Re: [MBZ] rebuilding a W123 front caliper..

2006-08-26 Thread Peter Frederick

Jim:

Not to be picky, but the "o" in "o-ring" refers to the cross section -- 
if it isn't round, it's not an o-ring, it's a seal.  The piston seal in 
a caliper doesn't act like one, either, it is square not to seal the 
fluid in, but to pull the piston back slightly when the pressure is 
relived (a quick way to check to see if you need a new on is to watch 
the pads while someone applies and releases the brakes -- if they don't 
move back that tiny bit, the seal isn't working correctly and needs to 
be replaced).


An o-ring will allow free movement of the piston, as they were 
developed to do --the nice thing about them is that they rotate a tiny 
bit in both directions as the parts move, permitting lubrication to 
occur and wear to be at a minimum.


One of the patents appropriated by the US government during WWII, to 
the great loss of the inventor.


Even 600 grit paper in the bore below the seal can cause problems, 
either by leaving grit embedded in the bore, removing too much 
material, or raising burrs that actually reduce clearance.



Stuck brakes are a PITA.

Peter




Re: [MBZ] rebuilding a W123 front caliper..

2006-08-26 Thread Jim Cathey

DO NOT, EVER sand either bore or piston with ANYTHING.  If it won't
clean up with brake parts cleaner, you need to replace the caliper.


I don't mean to imply that you're cutting metal with this stuff,
it's just a gentle buffing to cut the gunk, which is aggressively
tenacious in some cases.  The only thing I use is 600 wet, a tiny
chunk pushed around with my finger, and I clean it out pretty
thoroughly afterwards.


The piston is also chrome plated, and a smooth surface is required for
the piston seal (it's NOT an o-ring!) to retract the piston.  A rough


Hence the 'O'.  It's an O-ring with a square cross-section.


surface will cause the piston to remain out, and it will also usually
cause it to leak brake fluid.


If it does, I'll know what to do.

-- Jim




Re: [MBZ] rebuilding a W123 front caliper..

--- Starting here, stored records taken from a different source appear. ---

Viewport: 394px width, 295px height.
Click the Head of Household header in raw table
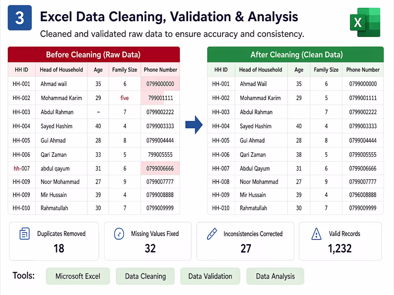[x=61, y=70]

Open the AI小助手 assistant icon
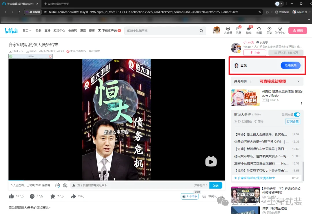click(x=190, y=196)
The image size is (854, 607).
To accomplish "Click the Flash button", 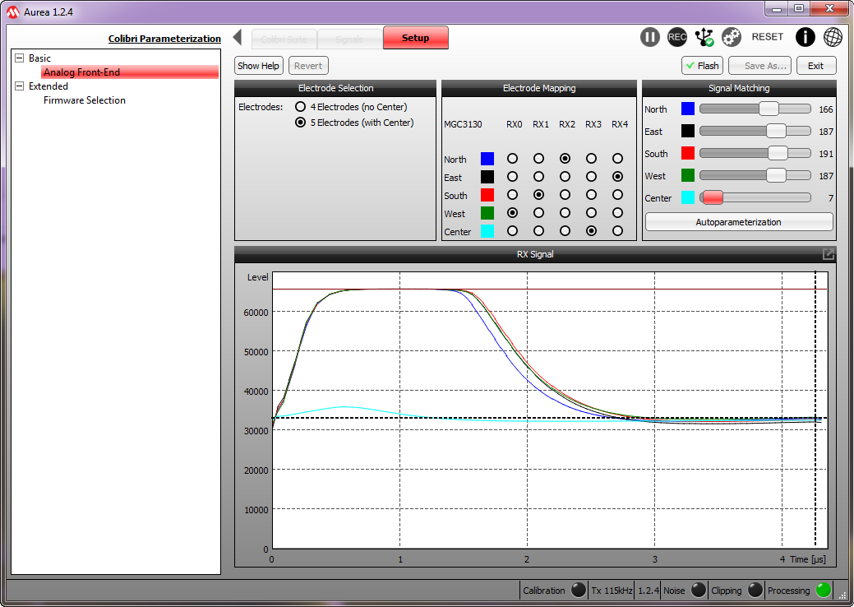I will pyautogui.click(x=701, y=66).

2006-08-26 Thread Peter Frederick
DO NOT, EVER sand either bore or piston with ANYTHING.  If it won't 
clean up with brake parts cleaner, you need to replace the caliper.


Sanding either bore or piston is going to cause them to be out of round 
and/or too large (or small), and the piston will surely bind and stick.


The piston is also chrome plated, and a smooth surface is required for 
the piston seal (it's NOT an o-ring!) to retract the piston.  A rough 
surface will cause the piston to remain out, and it will also usually 
cause it to leak brake fluid.


Clean piston and bore with lint free cloth and brake parts cleaner.  
I've never seen anything that didn't come right off with brake parts 
spray and a rag.


Corrosion of bore or piston below the piston seal requires replacement 
of caliper.  Corrosion of the piston above the bore is OK, and you can 
CAREFULLY clean rust in the bore above the pistons seal with Scocbrite 
IF you then very completely flush out the caliper.  Grit of any kind, 
sandpaper or Scotchbrite, will cause the piston to stick sooner or 
later.


Peter
On Aug 25, 2006, at 3:03 PM, Jim Cathey wrote:


wondering if there is a procedure for it in the shop manuals (I'm
doubting
it since they expect the mechanics using those manuals are
experienced) or
maybe in the Haynes manual. I'm great a disassembly, but a procedure 
is

always welcome to cover the things that experience teaches.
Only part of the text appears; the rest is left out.